### Fragmento del texto:
________
Latam
25 /05 / 2020

Hyperloop: la tecnología que revolucionará el transporte en la próxima década

Cuando las antiguas civilizaciones inventaron la rueda, sentaron las bases de varios milenios de innovaciones en materia de transporte: coches, bicicletas, trenes, automóviles e incluso aviones. Cada nuevo medio permitía transportar mercancías y personas más rápido y a mayor distancia.

El Hyperloop podría llegar muy cerca de ti en los próximos años. Gentileza de Virgin Hyperloop One.
 
Original por Redshift de Autodesk.
 
 
Una nueva hornada de ingenieros se ha puesto manos a la obra para concebir una tecnología que dé vía libre a una movilidad que no dependa de estas ruedas. Efectivamente, han dejado de darle vueltas: ha llegado la hora de levitar. La próxima gran revolución en el mundo del transporte es el Hyperloop, un sistema llamado a redefinir no solo la manera de desplazarse, sino también la propia evolución de las ciudades.
 
Imagina viajar a la velocidad de un avión sin alzar el vuelo, viendo pasar ciudades como paradas de metro: la tecnología Hyperloop es capaz de transportar pasajeros y mercancías a más de 1000 kilómetros por hora. Para ello, cuenta con unas “cápsulas” flotantes que, mediante motores eléctricos y levitación magnética, se deslizan por unos conductos despresurizados, ya discurran sobre grandes pilares, soterrados o incluso bajo el agua.
 
Las ventajas del Hyperloop no se limitan a la velocidad. Esta tecnología consume una mínima parte de la energía necesaria en los medios de transporte tradicionales y no produce emisiones directas. El viaje finaliza en el punto real de destino, puede adecuarse a la demanda y no se ve afectado por las condiciones meteorológicas ni por el tráfico.
 
¿Piensas que viajar así es ciencia ficción? Nada más lejos. La empresa emergente Virgin Hyperloop One, una de las mejor situadas en la carrera del Hyperloop, ha ensayado a escala su tecnología y todo apunta a que este medio de transporte será una realidad en la próxima década.
________
[Registros almacenados]
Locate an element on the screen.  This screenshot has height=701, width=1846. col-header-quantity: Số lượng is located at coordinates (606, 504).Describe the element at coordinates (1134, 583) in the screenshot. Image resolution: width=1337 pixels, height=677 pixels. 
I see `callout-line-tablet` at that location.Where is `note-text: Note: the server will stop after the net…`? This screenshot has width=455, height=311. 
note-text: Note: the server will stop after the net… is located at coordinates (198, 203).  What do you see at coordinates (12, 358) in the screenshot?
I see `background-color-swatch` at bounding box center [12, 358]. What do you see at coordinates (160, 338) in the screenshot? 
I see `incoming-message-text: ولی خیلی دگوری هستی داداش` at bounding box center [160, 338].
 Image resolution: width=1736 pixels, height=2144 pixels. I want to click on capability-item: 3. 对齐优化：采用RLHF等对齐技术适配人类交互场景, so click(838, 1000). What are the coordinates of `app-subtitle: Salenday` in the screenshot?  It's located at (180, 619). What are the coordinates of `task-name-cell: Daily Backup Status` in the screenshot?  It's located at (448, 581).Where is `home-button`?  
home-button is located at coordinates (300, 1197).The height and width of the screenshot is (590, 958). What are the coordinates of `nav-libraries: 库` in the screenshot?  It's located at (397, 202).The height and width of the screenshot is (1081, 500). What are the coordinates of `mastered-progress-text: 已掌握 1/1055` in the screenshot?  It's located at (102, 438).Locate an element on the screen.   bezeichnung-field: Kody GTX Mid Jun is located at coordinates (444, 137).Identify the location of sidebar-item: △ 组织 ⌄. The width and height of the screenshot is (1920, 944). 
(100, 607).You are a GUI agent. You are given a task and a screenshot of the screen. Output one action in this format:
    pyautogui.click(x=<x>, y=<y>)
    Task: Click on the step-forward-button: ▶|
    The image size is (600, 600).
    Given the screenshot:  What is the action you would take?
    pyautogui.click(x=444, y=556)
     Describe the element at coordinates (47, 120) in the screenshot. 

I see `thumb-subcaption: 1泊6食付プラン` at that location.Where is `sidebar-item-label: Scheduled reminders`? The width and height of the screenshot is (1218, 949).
________
### Tareas requeridas:
(A) Según el texto sobre el Hyperloop, ¿a qué velocidad puede esta tecnología transportar pasajeros y mercancías?
(B) Modifique el pasaje del texto sobre el Hyperloop que comienza con "Las ventajas del" y continúa hasta "por el tráfico.", sustituyendo "mínima parte" por "pequeña fracción".
Utilice exclusivamente el texto como fuente.

### Respuestas:
(A) A más de 1000 kilómetros por hora.

(B)
Las ventajas del Hyperloop no se limitan a la velocidad. Esta tecnología consume una pequeña fracción de la energía necesaria en los medios de transporte tradicionales y no produce emisiones directas. El viaje finaliza en el punto real de destino, puede adecuarse a la demanda y no se ve afectado por las condiciones meteorológicas ni por el tráfico.